O que você acha que mudou no seu processo de escrita ao longo dos anos? O que você diria a si mesmo se pudesse voltar à escrita de seus primeiros textos?
Com o tempo, percebo mais segurança e fluidez, o que é bom. Sobre voltar à escrita de meus primeiros livros, não só pensava nisso como de fato fiz. Entre 2019 e 2020, retornei aos meus três primeiros livros, que formam um único romance com as mesmas personagens. Trabalhei por dois anos na releitura de todo o conteúdo e reescritura de algumas partes. Como eram publicações anteriores ao acordo ortográfico agora vigente, o mais árduo que tive de fazer foi a adequação das palavras, acentos, hifens, essas coisas. Em termos de trama, fiz poucos ajustes.

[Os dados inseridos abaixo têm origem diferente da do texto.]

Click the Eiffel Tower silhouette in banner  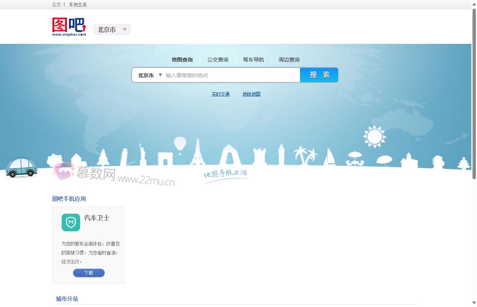coord(198,157)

Como os livros têm fotografias minhas, e o material era muito antigo, ainda da época da fotografia digital, tive de tratar imagem a imagem no computador. Aproveitei e inseri algumas fotos dos projetos originais, mas que haviam sido excluídas pelos editores. Foi uma grande satisfação voltar aos primeiros anos como escritor. Fiquei feliz por mudar pouco o material original em termos narrativos – praticamente supressões de partes muito pequenas. Lancei os três livros em volume único agora em 2021.
Que projeto você gostaria de fazer, mas ainda não começou? Que livro você gostaria de ler e ele ainda não existe?
Vou responder às duas perguntas com um único possível livro. Eu gostaria de escrever um romance sobre a vida do dramaturgo Plínio Marcos. Acho que não existe nada nesse estilo, pelo menos em ficção (biografias tradicionais a gente já dispõe há tempos). Gostaria de ler sobre a vida dele em uma trama ficcional, cheia de referências à nossa sociedade atual, releituras, interpretações, interação dele com as personagens, atores, produtores, entre outros. Espero que alguém um dia escreva um projeto desses porque eu não me sinto à altura do Plínio para entrar numa empreitada assim. Sou apenas um grande fã dele.